Katie

Can I rant here breifly amongst friends who won't think I'm crazy??

I was at my sisters today and my 7yo first grade public schooled
nephew came home. My sister in law who is neither his mother or in
anyway in charge of him (I was babysitting) demanded that he come
inside immidiatly and do his homework. He didn't want to (hates
school, hides his homework to avoid doing it). So she told him if he
didn't she would call his mom and tell her and that he would be
grounded and not be able to go to the school skating party tomorrow.
He went to his room to get away from her (I would have too) She
followed him and ragged on him them went and got into her backpack
and dragged out his homework and took it to him. When my sister came
home SIL ran out to tell her the punishment she had already set up
and my sis went along with it.

All afternoon his parents halfheartedly demand that he go sit down
and do his homework or else he won't be able to go. This drags on
for more than an hour. Finally I'm tired of it so I finally offer to
sit down with him and help him through it.

First was spelling/vocab. He has 12 words he's supposed to write
them into sentences. I help him come up with sentences. He has no
problems with the words or sentence structure just has a really hard
time deciding on a sentence. he gets very frustrated several times
and screams that he hates it. I tell him I understand. That it's
tedious and boring. As a break we go onto the math homework. he
quicky works the 5 or 6 double diget subtraction problems no prob.
Then there is the 'story problem'. I've helped him with these
before. They suck!! Just going through them makes it very obvious
why kids are so afraid of math...

John picked some apples. His mother gave him 5 apples. Now he has
nine apples. How many apples did John pick?

WRITTEN PROBLEM A:
In the post about the nephew's homework, what event was he told he would miss if he did not do his homework?
WRITTEN PROBLEM B:
Extend the post about helping a nephew with his homework, picking up after its final sentence.

RECORDED DATA:
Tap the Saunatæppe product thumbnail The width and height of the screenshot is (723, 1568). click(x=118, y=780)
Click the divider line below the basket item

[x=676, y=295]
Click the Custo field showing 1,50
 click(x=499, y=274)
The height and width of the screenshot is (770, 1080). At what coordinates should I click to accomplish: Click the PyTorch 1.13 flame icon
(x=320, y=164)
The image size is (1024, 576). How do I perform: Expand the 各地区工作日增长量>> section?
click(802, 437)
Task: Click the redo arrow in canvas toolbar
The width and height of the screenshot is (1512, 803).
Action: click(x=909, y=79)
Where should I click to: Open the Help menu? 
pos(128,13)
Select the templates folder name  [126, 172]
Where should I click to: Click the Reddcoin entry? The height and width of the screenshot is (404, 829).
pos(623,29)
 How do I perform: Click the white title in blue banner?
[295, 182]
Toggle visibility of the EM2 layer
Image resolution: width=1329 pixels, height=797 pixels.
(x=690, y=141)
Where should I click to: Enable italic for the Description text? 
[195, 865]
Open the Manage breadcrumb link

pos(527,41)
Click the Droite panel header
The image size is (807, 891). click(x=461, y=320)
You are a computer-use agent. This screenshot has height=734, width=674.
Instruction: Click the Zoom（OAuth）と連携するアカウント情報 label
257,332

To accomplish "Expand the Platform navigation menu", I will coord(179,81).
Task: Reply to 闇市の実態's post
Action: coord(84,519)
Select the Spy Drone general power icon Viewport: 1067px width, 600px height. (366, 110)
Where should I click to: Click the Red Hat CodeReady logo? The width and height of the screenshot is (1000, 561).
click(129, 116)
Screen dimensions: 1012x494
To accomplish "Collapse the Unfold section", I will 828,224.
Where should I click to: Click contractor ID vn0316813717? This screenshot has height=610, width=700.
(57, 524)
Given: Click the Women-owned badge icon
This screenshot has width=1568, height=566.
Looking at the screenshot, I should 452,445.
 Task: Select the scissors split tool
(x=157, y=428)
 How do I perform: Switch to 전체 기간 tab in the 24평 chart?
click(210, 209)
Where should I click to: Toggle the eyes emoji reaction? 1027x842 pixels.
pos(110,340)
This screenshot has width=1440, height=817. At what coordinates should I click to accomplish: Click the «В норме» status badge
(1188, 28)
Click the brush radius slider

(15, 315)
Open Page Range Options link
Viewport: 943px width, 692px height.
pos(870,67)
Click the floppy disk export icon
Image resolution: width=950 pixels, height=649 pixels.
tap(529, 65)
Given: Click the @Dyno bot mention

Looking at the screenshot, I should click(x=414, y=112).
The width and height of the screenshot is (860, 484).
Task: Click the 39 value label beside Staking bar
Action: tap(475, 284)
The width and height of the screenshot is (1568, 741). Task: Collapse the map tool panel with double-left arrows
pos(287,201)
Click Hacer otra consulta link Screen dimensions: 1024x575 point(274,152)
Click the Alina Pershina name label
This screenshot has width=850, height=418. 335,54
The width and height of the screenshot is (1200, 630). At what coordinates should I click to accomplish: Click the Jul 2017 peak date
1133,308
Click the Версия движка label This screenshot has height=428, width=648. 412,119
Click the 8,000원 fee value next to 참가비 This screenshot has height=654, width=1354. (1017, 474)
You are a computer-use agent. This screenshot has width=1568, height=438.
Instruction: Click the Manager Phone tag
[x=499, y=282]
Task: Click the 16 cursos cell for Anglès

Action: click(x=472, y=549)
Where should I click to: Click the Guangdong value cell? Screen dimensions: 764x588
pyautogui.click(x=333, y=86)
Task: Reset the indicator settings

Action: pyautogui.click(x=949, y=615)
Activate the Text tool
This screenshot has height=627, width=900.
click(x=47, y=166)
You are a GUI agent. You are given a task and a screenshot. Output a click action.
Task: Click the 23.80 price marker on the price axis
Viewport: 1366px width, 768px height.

WRITTEN REPLY A:
The school skating party the next day.

WRITTEN REPLY B:
Simple. 4, and my nephew knew that right off no problem. The catch
here is they have to tell them how they know. The paper looks like
this...

Thought___________
Information_________
Method____________
Solution____________

None of this is clear to me as an adult. I had no idea what they
could possible want in these spaces. Apparently it goes like this.
Thought is the opperation. he chose + which seems appropriate if you
read the problem because no one is taking anything away they are
adding. For 'Info' they put in the numbers. His were 5 and 9.
Method they are supposed to write the problem. So he wrote 5+9.
Then In solution they write the problem and the answer. 5+9=4.
Obviously this is not right. My option here is to either point this
out or let the teacher point it out. Either way someone is pointing
out he's wrong. When in fact the problem is just worded horribly for
a 7 yo. So I asked him "is 5+9 4? He says no 5+9=14. So he decides
the answer must be 14. At this point he's so far from the original
question that this seems correct. So I showed him how to plug 14
back in to see if it was the right answer and he immidiatly saw that
it wasn't. So then he screams some more and throws the paper and is
mad at the world.

No wonder they think it's hard. They took a perfectly logical easy
question that he could do in his head and made it so hard that he
came up with two wrong answers and got so frustrated he 'wouldn't' do
it. The fact is the 'easiest' way to solve this problem is X+5=9. I
pointed this out to my sister and she actually wrote a note to the
teacher on the homework paper asking why her 7yo is expected to know,
understand, and explain algebra. She hates the school and the
teacher. I wish she would wake up and just pull him out. He threw a
fan across the living room the otherday because the teacher called
him Sidney-poo in front of the whole class. Last year they had him
in remidial reading because he didn't like to read in front of
everyone (oh and in remidial reading he had to read in front of
everyone which only made things worse) It's sad to see the schools
crushing this creative, once happy kid.

*sigh*

Thanks for bearing with me through this. I needed to vent.

Kaite

Joylyn

i feel so bad for this kid and all the other kids in this situation....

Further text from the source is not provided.